__EXERCISE DATA__.

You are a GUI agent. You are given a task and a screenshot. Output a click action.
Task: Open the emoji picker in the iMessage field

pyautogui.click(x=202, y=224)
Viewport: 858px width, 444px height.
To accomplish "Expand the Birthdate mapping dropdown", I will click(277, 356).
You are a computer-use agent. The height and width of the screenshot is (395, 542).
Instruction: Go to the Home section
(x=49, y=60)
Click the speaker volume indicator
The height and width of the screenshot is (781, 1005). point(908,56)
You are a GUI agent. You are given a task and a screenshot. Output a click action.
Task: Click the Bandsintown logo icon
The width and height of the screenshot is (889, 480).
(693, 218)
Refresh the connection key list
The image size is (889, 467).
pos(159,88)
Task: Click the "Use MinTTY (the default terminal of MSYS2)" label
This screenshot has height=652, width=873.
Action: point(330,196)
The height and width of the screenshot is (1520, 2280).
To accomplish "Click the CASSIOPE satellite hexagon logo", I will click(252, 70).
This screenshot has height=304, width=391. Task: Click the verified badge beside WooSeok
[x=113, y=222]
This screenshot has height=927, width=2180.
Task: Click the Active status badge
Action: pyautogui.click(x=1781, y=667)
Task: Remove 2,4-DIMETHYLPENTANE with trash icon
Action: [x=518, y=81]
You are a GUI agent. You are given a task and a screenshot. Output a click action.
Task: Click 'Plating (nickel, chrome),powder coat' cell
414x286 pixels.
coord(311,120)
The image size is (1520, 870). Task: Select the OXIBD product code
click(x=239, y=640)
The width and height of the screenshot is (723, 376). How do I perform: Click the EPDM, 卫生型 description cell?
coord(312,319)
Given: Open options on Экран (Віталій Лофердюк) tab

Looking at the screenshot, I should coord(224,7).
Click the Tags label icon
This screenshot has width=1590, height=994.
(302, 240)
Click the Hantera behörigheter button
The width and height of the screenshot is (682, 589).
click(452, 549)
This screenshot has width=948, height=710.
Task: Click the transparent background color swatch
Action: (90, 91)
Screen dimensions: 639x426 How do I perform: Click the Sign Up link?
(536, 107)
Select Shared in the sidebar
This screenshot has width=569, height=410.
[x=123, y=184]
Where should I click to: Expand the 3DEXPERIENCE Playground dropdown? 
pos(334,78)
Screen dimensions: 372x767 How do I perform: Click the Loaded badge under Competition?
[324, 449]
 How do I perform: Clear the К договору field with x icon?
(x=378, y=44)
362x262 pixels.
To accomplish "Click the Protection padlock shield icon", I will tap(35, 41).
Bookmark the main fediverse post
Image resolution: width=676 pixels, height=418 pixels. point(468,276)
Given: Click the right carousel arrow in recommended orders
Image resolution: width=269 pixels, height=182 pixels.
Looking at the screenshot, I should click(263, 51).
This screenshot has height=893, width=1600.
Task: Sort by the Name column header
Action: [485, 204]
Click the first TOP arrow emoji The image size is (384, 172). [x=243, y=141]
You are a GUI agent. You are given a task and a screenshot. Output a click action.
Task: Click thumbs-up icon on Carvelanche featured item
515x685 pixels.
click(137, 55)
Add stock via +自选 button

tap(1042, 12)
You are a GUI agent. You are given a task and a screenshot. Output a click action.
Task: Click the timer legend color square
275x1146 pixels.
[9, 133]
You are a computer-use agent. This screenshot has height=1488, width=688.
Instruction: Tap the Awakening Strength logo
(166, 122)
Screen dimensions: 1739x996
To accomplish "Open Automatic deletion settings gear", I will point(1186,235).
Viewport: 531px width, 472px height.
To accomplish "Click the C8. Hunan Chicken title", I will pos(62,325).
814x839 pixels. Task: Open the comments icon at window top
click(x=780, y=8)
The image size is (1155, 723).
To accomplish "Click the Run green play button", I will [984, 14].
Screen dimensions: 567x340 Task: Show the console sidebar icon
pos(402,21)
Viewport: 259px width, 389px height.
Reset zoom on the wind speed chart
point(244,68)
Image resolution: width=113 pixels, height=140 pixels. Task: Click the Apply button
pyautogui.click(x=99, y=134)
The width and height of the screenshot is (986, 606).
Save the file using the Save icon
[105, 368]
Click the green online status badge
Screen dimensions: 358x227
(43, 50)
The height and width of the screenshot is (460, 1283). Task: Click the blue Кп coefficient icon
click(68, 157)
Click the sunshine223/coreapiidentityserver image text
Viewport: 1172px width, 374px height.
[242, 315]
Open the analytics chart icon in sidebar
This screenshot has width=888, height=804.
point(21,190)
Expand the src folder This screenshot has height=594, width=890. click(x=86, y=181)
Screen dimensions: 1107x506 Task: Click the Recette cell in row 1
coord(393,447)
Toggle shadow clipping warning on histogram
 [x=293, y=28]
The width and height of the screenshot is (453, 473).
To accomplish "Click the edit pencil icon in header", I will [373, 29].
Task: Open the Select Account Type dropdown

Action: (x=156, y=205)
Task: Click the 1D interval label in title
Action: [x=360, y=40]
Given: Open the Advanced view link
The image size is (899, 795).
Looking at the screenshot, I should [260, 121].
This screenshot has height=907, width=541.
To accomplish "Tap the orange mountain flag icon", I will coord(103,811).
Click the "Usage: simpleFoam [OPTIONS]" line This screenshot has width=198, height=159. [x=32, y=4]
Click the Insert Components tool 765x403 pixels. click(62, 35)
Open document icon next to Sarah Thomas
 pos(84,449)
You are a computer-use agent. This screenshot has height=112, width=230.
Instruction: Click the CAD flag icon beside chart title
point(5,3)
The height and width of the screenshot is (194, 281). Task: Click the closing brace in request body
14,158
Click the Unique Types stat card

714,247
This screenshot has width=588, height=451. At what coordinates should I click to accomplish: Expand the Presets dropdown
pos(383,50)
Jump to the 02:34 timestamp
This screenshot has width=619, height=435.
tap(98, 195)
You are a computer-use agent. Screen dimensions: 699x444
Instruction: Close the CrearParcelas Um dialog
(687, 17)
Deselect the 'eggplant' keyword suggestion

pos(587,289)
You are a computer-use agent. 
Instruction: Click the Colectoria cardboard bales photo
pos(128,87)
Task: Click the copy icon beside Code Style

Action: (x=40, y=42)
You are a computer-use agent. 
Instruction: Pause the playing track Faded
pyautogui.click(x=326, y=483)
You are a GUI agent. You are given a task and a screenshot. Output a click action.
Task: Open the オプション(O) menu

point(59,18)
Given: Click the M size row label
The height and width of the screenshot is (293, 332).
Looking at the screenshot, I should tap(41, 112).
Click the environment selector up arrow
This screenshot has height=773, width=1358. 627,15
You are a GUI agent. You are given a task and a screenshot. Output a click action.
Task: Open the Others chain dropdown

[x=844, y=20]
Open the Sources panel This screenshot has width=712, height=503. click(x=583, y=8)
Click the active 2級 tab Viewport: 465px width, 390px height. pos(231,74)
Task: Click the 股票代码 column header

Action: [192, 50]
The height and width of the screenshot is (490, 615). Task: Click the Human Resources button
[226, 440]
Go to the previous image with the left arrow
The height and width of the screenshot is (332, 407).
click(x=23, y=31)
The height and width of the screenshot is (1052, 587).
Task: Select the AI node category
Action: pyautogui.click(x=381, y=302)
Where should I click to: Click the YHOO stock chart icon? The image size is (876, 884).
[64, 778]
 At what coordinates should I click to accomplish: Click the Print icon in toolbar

__WHAT TO PRODUCE__. Copy out every item above, word for word and line for line.

__SOLUTION__.
You are a GUI agent. You are given a task and a screenshot. Output a click action.
Task: Open the emoji picker in the iMessage field

pyautogui.click(x=202, y=224)
Viewport: 858px width, 444px height.
To accomplish "Expand the Birthdate mapping dropdown", I will click(277, 356).
You are a computer-use agent. The height and width of the screenshot is (395, 542).
Instruction: Go to the Home section
(x=49, y=60)
Click the speaker volume indicator
The height and width of the screenshot is (781, 1005). point(908,56)
You are a GUI agent. You are given a task and a screenshot. Output a click action.
Task: Click the Bandsintown logo icon
The width and height of the screenshot is (889, 480).
(693, 218)
Refresh the connection key list
The image size is (889, 467).
pos(159,88)
Task: Click the "Use MinTTY (the default terminal of MSYS2)" label
This screenshot has height=652, width=873.
Action: point(330,196)
The height and width of the screenshot is (1520, 2280).
To accomplish "Click the CASSIOPE satellite hexagon logo", I will click(252, 70).
This screenshot has height=304, width=391. Task: Click the verified badge beside WooSeok
[x=113, y=222]
This screenshot has height=927, width=2180.
Task: Click the Active status badge
Action: pyautogui.click(x=1781, y=667)
Task: Remove 2,4-DIMETHYLPENTANE with trash icon
Action: [x=518, y=81]
You are a GUI agent. You are given a task and a screenshot. Output a click action.
Task: Click 'Plating (nickel, chrome),powder coat' cell
414x286 pixels.
coord(311,120)
The image size is (1520, 870). Task: Select the OXIBD product code
click(x=239, y=640)
The width and height of the screenshot is (723, 376). How do I perform: Click the EPDM, 卫生型 description cell?
coord(312,319)
Given: Open options on Экран (Віталій Лофердюк) tab

Looking at the screenshot, I should coord(224,7).
Click the Tags label icon
This screenshot has width=1590, height=994.
(302, 240)
Click the Hantera behörigheter button
The width and height of the screenshot is (682, 589).
click(452, 549)
This screenshot has width=948, height=710.
Task: Click the transparent background color swatch
Action: (90, 91)
Screen dimensions: 639x426 How do I perform: Click the Sign Up link?
(536, 107)
Select Shared in the sidebar
This screenshot has width=569, height=410.
[x=123, y=184]
Where should I click to: Expand the 3DEXPERIENCE Playground dropdown? 
pos(334,78)
Screen dimensions: 372x767 How do I perform: Click the Loaded badge under Competition?
[324, 449]
 How do I perform: Clear the К договору field with x icon?
(x=378, y=44)
362x262 pixels.
To accomplish "Click the Protection padlock shield icon", I will tap(35, 41).
Bookmark the main fediverse post
Image resolution: width=676 pixels, height=418 pixels. point(468,276)
Given: Click the right carousel arrow in recommended orders
Image resolution: width=269 pixels, height=182 pixels.
Looking at the screenshot, I should click(263, 51).
This screenshot has height=893, width=1600.
Task: Sort by the Name column header
Action: [485, 204]
Click the first TOP arrow emoji The image size is (384, 172). [x=243, y=141]
You are a GUI agent. You are given a task and a screenshot. Output a click action.
Task: Click thumbs-up icon on Carvelanche featured item
515x685 pixels.
click(137, 55)
Add stock via +自选 button

tap(1042, 12)
You are a GUI agent. You are given a task and a screenshot. Output a click action.
Task: Click the timer legend color square
275x1146 pixels.
[9, 133]
You are a computer-use agent. This screenshot has height=1488, width=688.
Instruction: Tap the Awakening Strength logo
(166, 122)
Screen dimensions: 1739x996
To accomplish "Open Automatic deletion settings gear", I will point(1186,235).
Viewport: 531px width, 472px height.
To accomplish "Click the C8. Hunan Chicken title", I will pos(62,325).
814x839 pixels. Task: Open the comments icon at window top
click(x=780, y=8)
The image size is (1155, 723).
To accomplish "Click the Run green play button", I will [984, 14].
Screen dimensions: 567x340 Task: Show the console sidebar icon
pos(402,21)
Viewport: 259px width, 389px height.
Reset zoom on the wind speed chart
point(244,68)
Image resolution: width=113 pixels, height=140 pixels. Task: Click the Apply button
pyautogui.click(x=99, y=134)
The width and height of the screenshot is (986, 606).
Save the file using the Save icon
[105, 368]
Click the green online status badge
Screen dimensions: 358x227
(43, 50)
The height and width of the screenshot is (460, 1283). Task: Click the blue Кп coefficient icon
click(68, 157)
Click the sunshine223/coreapiidentityserver image text
Viewport: 1172px width, 374px height.
[242, 315]
Open the analytics chart icon in sidebar
This screenshot has width=888, height=804.
point(21,190)
Expand the src folder This screenshot has height=594, width=890. click(x=86, y=181)
Screen dimensions: 1107x506 Task: Click the Recette cell in row 1
coord(393,447)
Toggle shadow clipping warning on histogram
 [x=293, y=28]
The width and height of the screenshot is (453, 473).
To accomplish "Click the edit pencil icon in header", I will [373, 29].
Task: Open the Select Account Type dropdown

Action: (x=156, y=205)
Task: Click the 1D interval label in title
Action: [x=360, y=40]
Given: Open the Advanced view link
The image size is (899, 795).
Looking at the screenshot, I should [260, 121].
This screenshot has height=907, width=541.
To accomplish "Tap the orange mountain flag icon", I will coord(103,811).
Click the "Usage: simpleFoam [OPTIONS]" line This screenshot has width=198, height=159. [x=32, y=4]
Click the Insert Components tool 765x403 pixels. click(62, 35)
Open document icon next to Sarah Thomas
 pos(84,449)
You are a computer-use agent. This screenshot has height=112, width=230.
Instruction: Click the CAD flag icon beside chart title
point(5,3)
The height and width of the screenshot is (194, 281). Task: Click the closing brace in request body
14,158
Click the Unique Types stat card

714,247
This screenshot has width=588, height=451. At what coordinates should I click to accomplish: Expand the Presets dropdown
pos(383,50)
Jump to the 02:34 timestamp
This screenshot has width=619, height=435.
tap(98, 195)
You are a computer-use agent. Screen dimensions: 699x444
Instruction: Close the CrearParcelas Um dialog
(687, 17)
Deselect the 'eggplant' keyword suggestion

pos(587,289)
You are a computer-use agent. 
Instruction: Click the Colectoria cardboard bales photo
pos(128,87)
Task: Click the copy icon beside Code Style

Action: (x=40, y=42)
You are a computer-use agent. 
Instruction: Pause the playing track Faded
pyautogui.click(x=326, y=483)
You are a GUI agent. You are given a task and a screenshot. Output a click action.
Task: Open the オプション(O) menu

point(59,18)
Given: Click the M size row label
The height and width of the screenshot is (293, 332).
Looking at the screenshot, I should tap(41, 112).
Click the environment selector up arrow
This screenshot has height=773, width=1358. 627,15
You are a GUI agent. You are given a task and a screenshot. Output a click action.
Task: Open the Others chain dropdown

[x=844, y=20]
Open the Sources panel This screenshot has width=712, height=503. click(x=583, y=8)
Click the active 2級 tab Viewport: 465px width, 390px height. pos(231,74)
Task: Click the 股票代码 column header

Action: [192, 50]
The height and width of the screenshot is (490, 615). Task: Click the Human Resources button
[226, 440]
Go to the previous image with the left arrow
The height and width of the screenshot is (332, 407).
click(x=23, y=31)
The height and width of the screenshot is (1052, 587).
Task: Select the AI node category
Action: pyautogui.click(x=381, y=302)
Where should I click to: Click the YHOO stock chart icon? The image size is (876, 884).
[64, 778]
 At what coordinates should I click to accomplish: Click the Print icon in toolbar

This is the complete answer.